Sunbelt Ag Expo set to celebrate 45th anniversary show
ALBANY, Ga. (WALB) - WALB’s Jim Wallace sat down with Executive Director of the Sunbelt Ag Expo Chip Blalock to highlight 45 years.
The 45th year. The question is why is education so big a part of the Sunbelt AG Expo?
“Education is really the foundation of the Sunbelt AG Expo,” Blalock said. “Everything we do at the show and on the research form throughout the year is geared toward giving that information to our farmers. We try it and through it bring the information during the show so they can come and gather information. To take back their operation to enhance their economic and environmental sustainability, that is enhanced with all of our great university partnerships. We have 6 universities that have permanent exhibit buildings at the Expo and in no certain order. Those are Clemson, ABAC, Auburn, Georgia, Fort Valley State and University of Florida. In addition to those, we also have exhibits from Florida A&M, Tuskegee, Alabama A&M and. North Georgia College this year, And of course Southern Regional Technical College in Moultrie.”
Why do they feel like they need to be there permanently?
“It’s a great recruiting tool the for the main part to get students interested at a early age in their respective university,” Blalock said. “So when they graduate from high school they can make plans to go on to the to the next level at one of these colleges or universities.”
And that education in ag is needed right now by this industry.
“All that’s needed so we have a shortage, we need more AG specialist, whether it’s in crop protection, irrigation. AG lending. AG mechanics, you name it. There’s a need for it,” Blalock said.
And that’s part of the Sunbelt AG Expo. Every year is pushing agriculture ahead and this is a big, big part of.
“Absolutely.

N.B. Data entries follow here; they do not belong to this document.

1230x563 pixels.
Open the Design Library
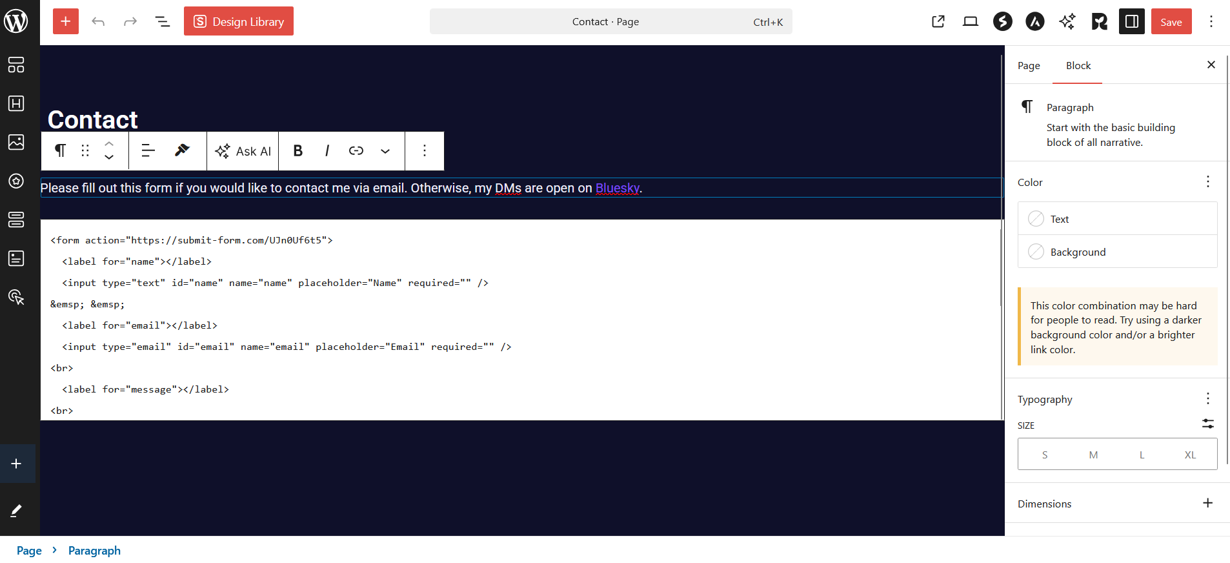pyautogui.click(x=239, y=21)
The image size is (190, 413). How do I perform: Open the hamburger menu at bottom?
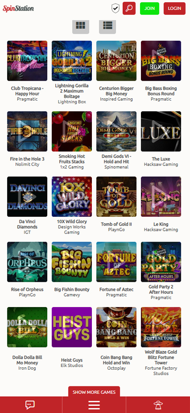[94, 405]
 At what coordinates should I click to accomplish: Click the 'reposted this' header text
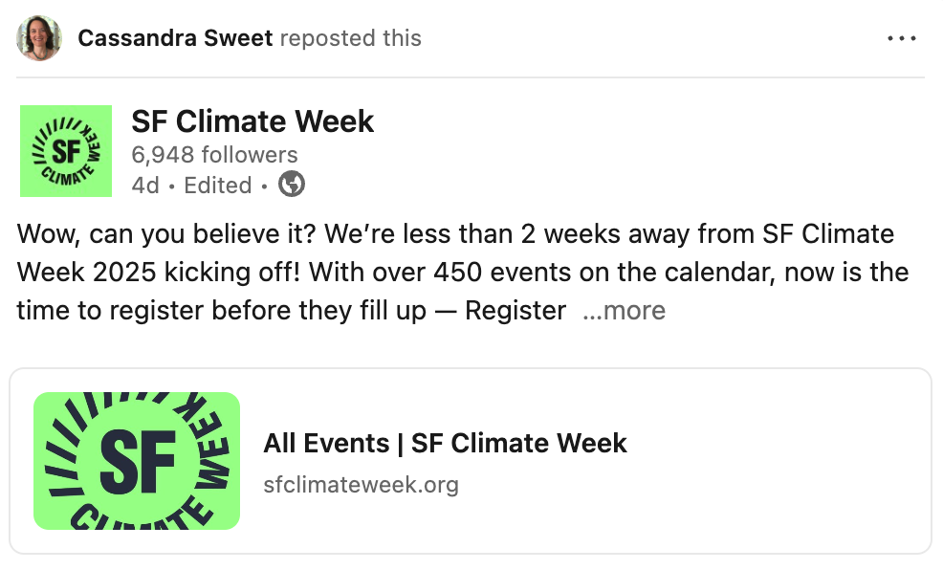point(351,38)
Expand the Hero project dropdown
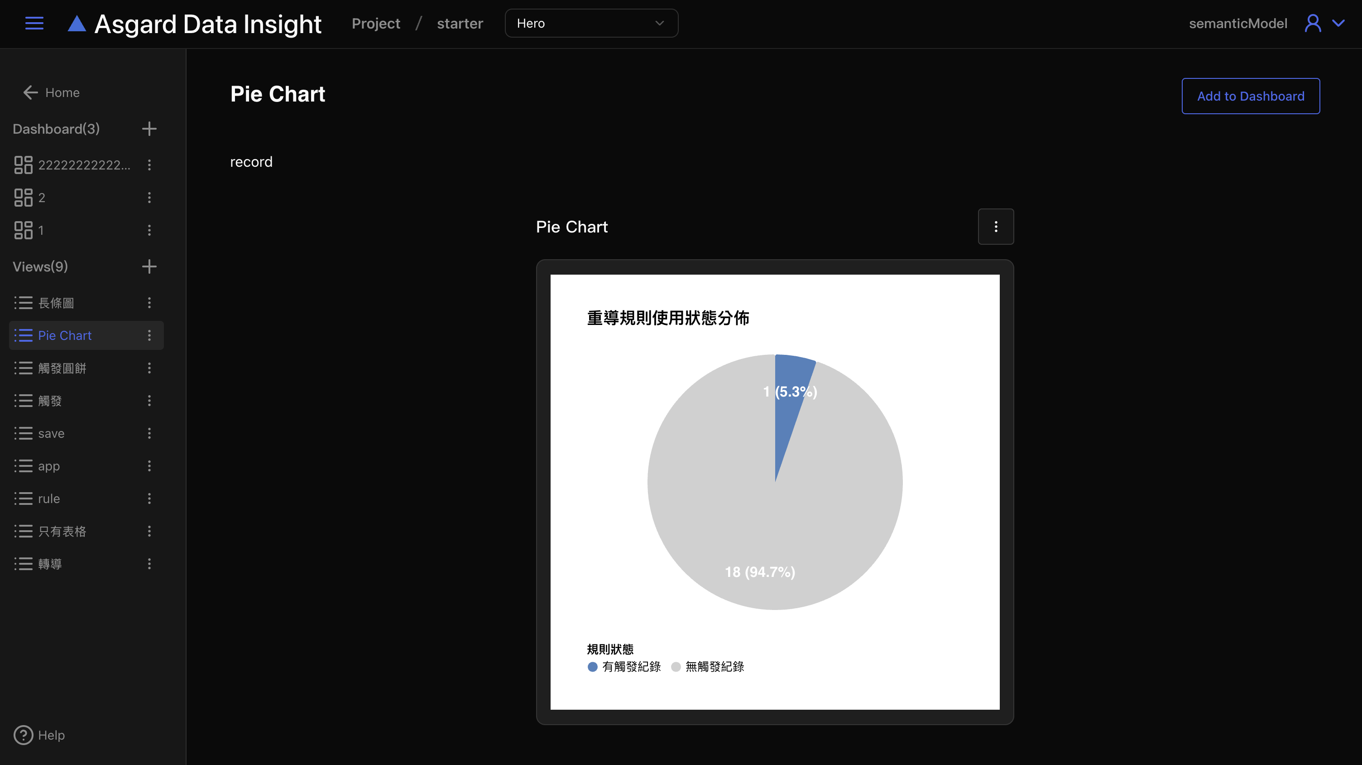The height and width of the screenshot is (765, 1362). tap(591, 23)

I tell people all the time we work together with all the universities that one Saturday a year we want to beat each other in football and another 364 days we’re working together to continue to help these farmers efficiently and environmentally productive to feed the world,” Blalock said.
And that’s the most important part of that agriculture right now.
“You betcha. We’ve got good job security. People got used to three meals a day and clothes on their back and Roof over their head,” Blalock said.